Commercial MRO margins tightened, with adjusted EBIT in the segment down 11% in Q4 to EUR 123 million, equating to a 7.4% margin. For the full year, MRO margin was 8%, pressured by a higher share of GTF-related work and Fort Worth ramp-up costs, even as volume growth remained solid.

Supply Chain Disruptions and Military OEM Delays

Supply-chain delays hampered expected growth in the military OEM business, particularly in plants tied to complex defense consortium structures. Management indicated these challenges have spilled into 2026, creating timing uncertainty for revenue recognition and reducing near-term operating efficiency in the affected programs.

Customer Dispute and Delivery Negotiations

A public disagreement between Pratt & Whitney and Airbus over GTF engine deliveries has injected uncertainty into how engines will be allocated and when they will be handed over to customers. MTU emphasized that negotiations are ongoing but provided little clarity on the final outcome, leaving some risk around near-term delivery profiles.

Currency Headwinds and Sensitivity

A weaker U.S. dollar trimmed reported growth, with revenues up 16% in euros versus about 21% in dollars, demonstrating the translation impact. Despite substantial hedging, management noted that a USD/EUR move of 0.05 would still swing EBIT by roughly EUR 20 million, underlining continued FX sensitivity.

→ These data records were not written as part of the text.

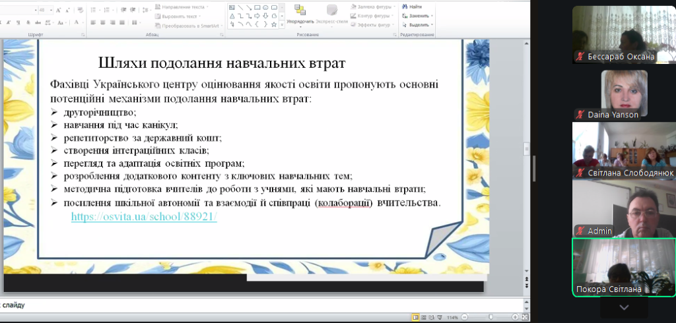Open the osvita.ua/school/88921 link
Image resolution: width=676 pixels, height=323 pixels.
(x=144, y=216)
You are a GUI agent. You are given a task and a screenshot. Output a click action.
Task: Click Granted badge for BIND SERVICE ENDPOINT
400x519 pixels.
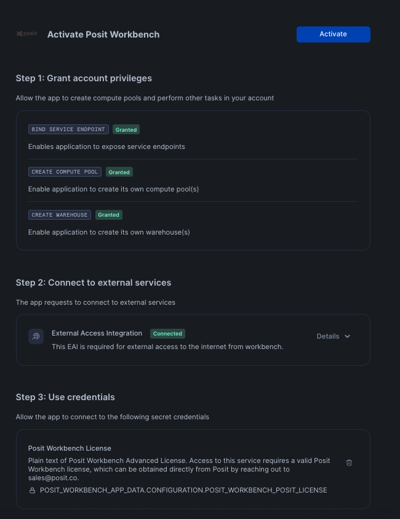pyautogui.click(x=126, y=130)
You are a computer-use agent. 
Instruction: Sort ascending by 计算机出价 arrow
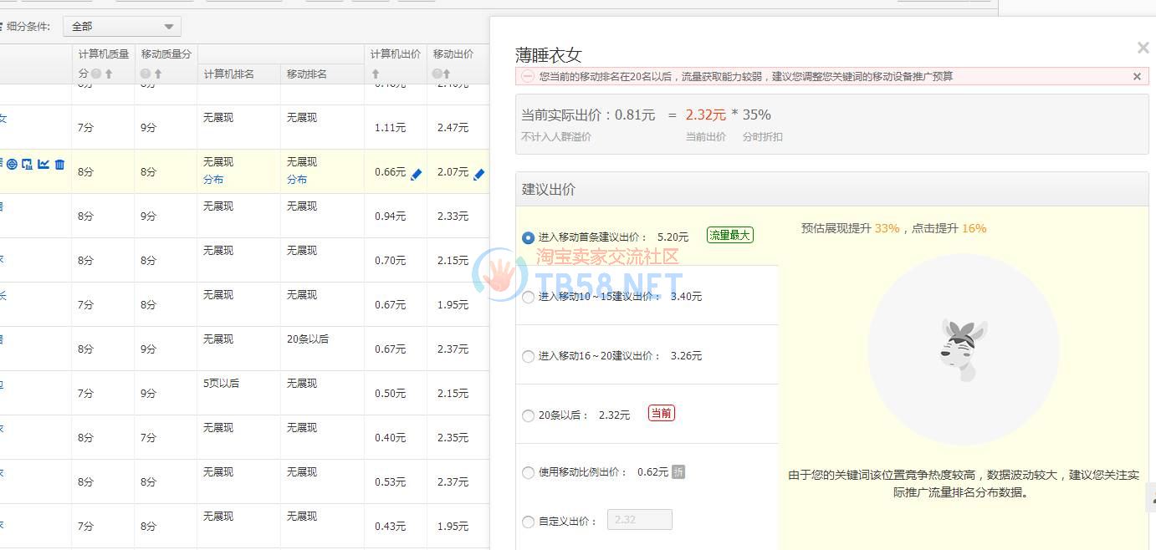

GE9X and B777X Timing Uncertainty

The official entry into service of the Boeing 777X has been pushed to 2027, forcing MTU and its partners to carry additional inventory for the GE9X program. This delay creates uncertainty about when related OEM and future MRO revenues will materialize, complicating planning but not undermining the long-term value of the platform.

Ongoing GTF Issues and Elevated Spare Engine Ratios

Persistent GTF operational and durability issues continue to drive aircraft-on-ground events and necessitate retrofits such as Hot Section Plus, adding complexity and cost. The need for elevated spare and lease engine ratios is expected to remain above historical norms for some time, weighing on margins and cash conversion even as underlying demand stays strong.

Forward-looking Guidance and Outlook

MTU guided 2026 revenues to EUR 9.2–9.7 billion and adjusted EBIT to EUR 1.35–1.45 billion, keeping margins within its 14.5%–15.5% long-term corridor and implying net income growth broadly in line with EBIT. Cash conversion is projected to improve to 45%–55%, though management flagged ongoing headwinds from remaining GTF compensation and the high-double-digit working-capital build needed for the Fort Worth ramp-up, against a backdrop of strong order visibility and disciplined leverage.

MTU Aero’s earnings call left investors with a clear message: the core franchise is delivering record sales, rising margins and ample cash to fund growth and a growing dividend, but the road will not be perfectly smooth. GTF-related cash outflows, inventory build and operational wrinkles will continue to test execution, yet the combination of a thick order book, expanding MRO network and solid balance sheet supports a constructive long-term equity story.